I later received a phone call from a gentleman who demanded that I print a retraction to that. I told him that would not happen.
He felt that the only way to pray was in secret, "in your closet," as Jesus told people to do in Matthew. I don't understand that passage that way.
Back in Jesus' time, the Pharisees would stand on street corners and make loud, ostentatious prayers to draw attention to themselves, and I think this is what Jesus was saying not to do. He himself prayed aloud in a crowd at Lazarus tomb.
"You were advocating school prayer and public prayer before meetings!" was his complaint.
My comment was meant to illustrate the way we have dropped the expressions of faith we used to use. I remember saying a short, memorized prayer in school - it followed right after we said the Pledge of Allegiance. If someone didn't like it, they just didn't repeat it, and no one said anything. Prayers for guidance used to be said before all kinds of meetings, but now people are finding that offensive.
I would think that when serious things need to be considered, asking the Lord for guidance and his blessing would be a good idea. We have a lot of denominations and faiths - but God is God and he hears all of us. Perhaps if we all prayed more, this country would not be in such a mess!
Often, people will grumble that praying is no use - "God doesn't answer anyway," they'll say if what they asked for doesn't happen right away. But God does answer. It's just that his answer isn't always "yes" - sometimes, it's "no" and sometimes it's "wait - I have a better idea!"

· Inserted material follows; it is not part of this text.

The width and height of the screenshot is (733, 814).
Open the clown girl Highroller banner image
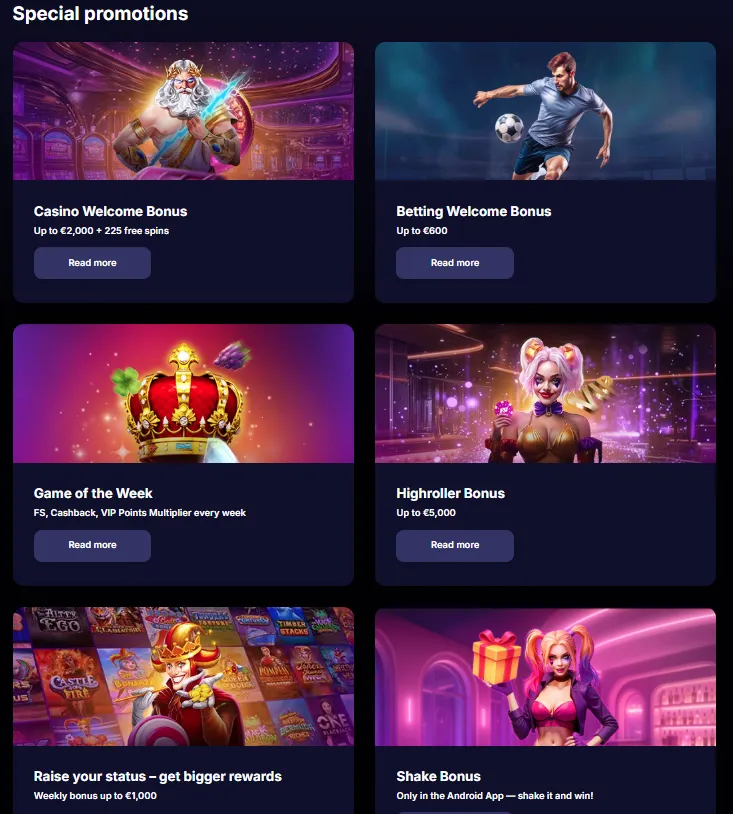tap(545, 394)
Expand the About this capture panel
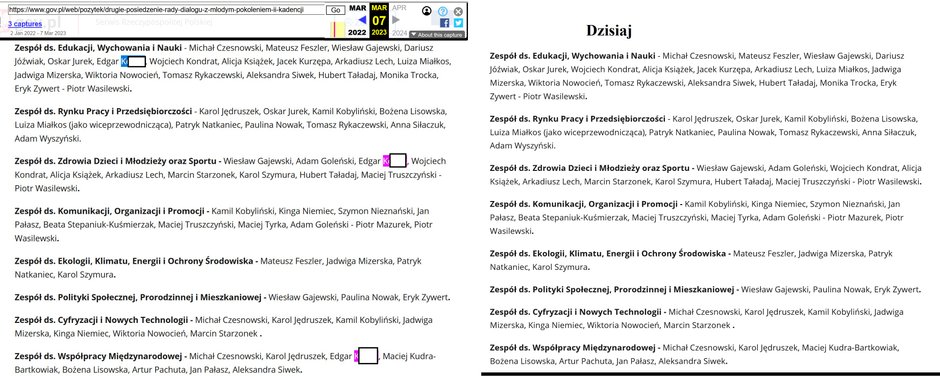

Monday, we will remember. We will remember those whose lives have made a difference, those who are now only a cherished memory, and we'll thank those who are still with us, some with devastating injuries who are heroes to their families for the fight they are putting up to learn to live again.
Tomorrow, Fort Dick Bible Church is having a community barbecue at 1:30 p.m. withroast pork, pulled pork and all the good stuff that goes with it. There will be volleyball, horseshoes and other games. The event is free to the public. They will be smoking a whole pig on Saturday. If you've never had pork done like this, you've missed out - it's really, really good.
Samaritan's purse - you usually hear from me about them in the fall as we start putting together the shoeboxes for Operation Christmas Child - has another worthy project. It's Operation Heal Our Patriots.
There is a summer program in Alaska that works with vets and their spouses. Like Operation Christmas Child, it is run by Franklin Graham. They could use donations to help do this.
This is one way you can help say thank you to a vet.